TEXTE CITÉ:
L'ATALANTE
(Nantes, France), coll. La Dentelle du Cygne Dépôt légal : janvier 2006 Première édition Roman, 296 pages, catégorie / prix : 19 € ISBN : 2-84172-325-9 Genre : Science-Fiction
Quatrième de couverture
Dans un petit village de pêcheurs sur la côte occidentale irlandaise, un homme s'est retiré qui porte un lourd secret.
On lui avait promis l'avenir d'un surhomme : l'invalidité le guette aujourd'hui. Il se voyait devenir un héros : il est obligé de se cacher du monde. Il n'espère plus désormais que de vivre dans le calme et l'oubli le reste de son existence.
Or voici qu'un inconnu le recherche, que le passé brusquement lui surgit à la figure et que l'avenir s'obscurcit. Car le secret de Duane Fitzgerald c'est lui-même. Il est le dernier de son espèce.

EXERCICES:
**A)** Traduisez en anglais cette phrase du texte cité : « Il est le dernier de son espèce. »
**B)** Relevez dans le texte cité tous les noms de lieux, de maison d'édition, de collection et de personnage.
**C)** Recopiez le texte cité depuis « On lui avait » jusqu'à « de son espèce. » inclus.
Les lignes suivantes forment un document indépendant du texte cité.

EXTRAIT SOURCE:

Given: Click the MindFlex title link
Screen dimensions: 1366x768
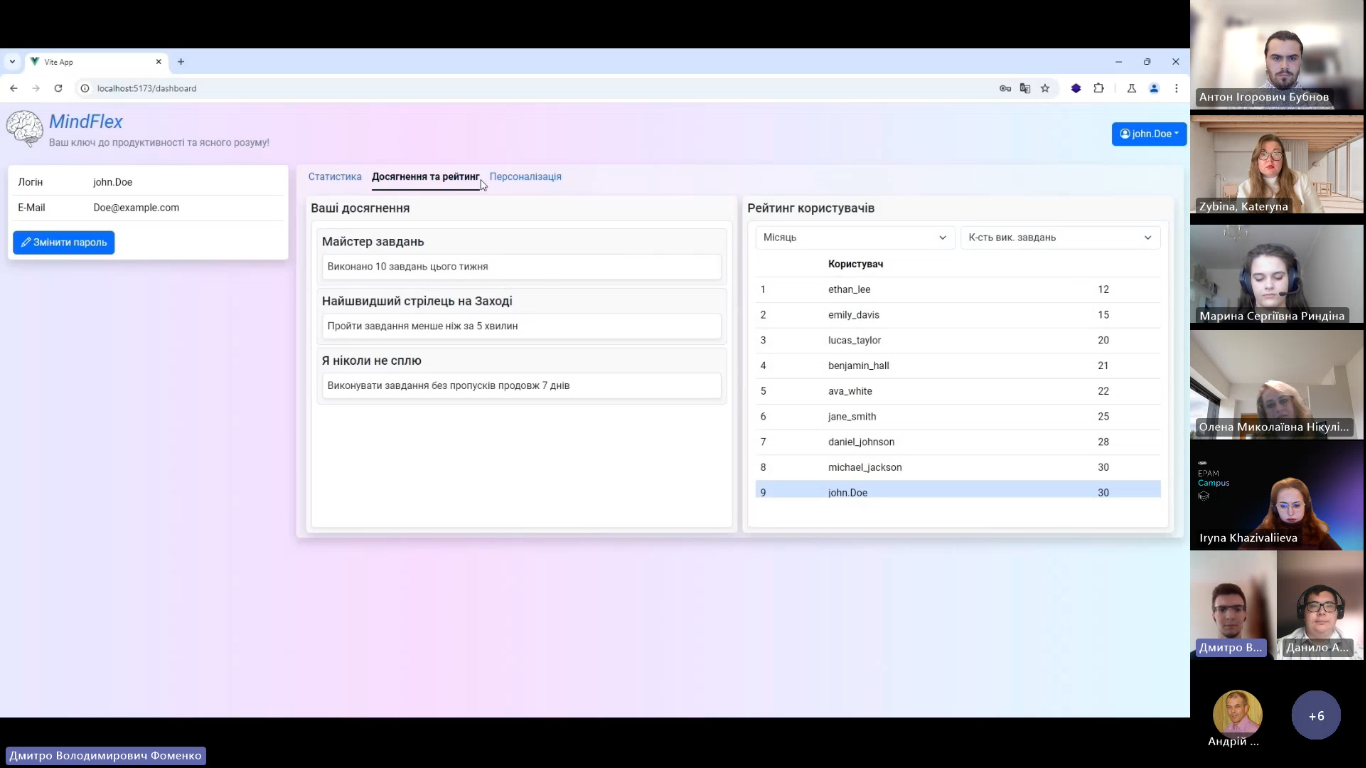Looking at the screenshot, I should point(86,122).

RÉPONSES:
**A)** He is the last of his kind.

**B)**
- L'Atalante
- Nantes
- France
- La Dentelle du Cygne
- Duane Fitzgerald

**C)**
On lui avait promis l'avenir d'un surhomme : l'invalidité le guette aujourd'hui. Il se voyait devenir un héros : il est obligé de se cacher du monde. Il n'espère plus désormais que de vivre dans le calme et l'oubli le reste de son existence.
Or voici qu'un inconnu le recherche, que le passé brusquement lui surgit à la figure et que l'avenir s'obscurcit. Car le secret de Duane Fitzgerald c'est lui-même. Il est le dernier de son espèce.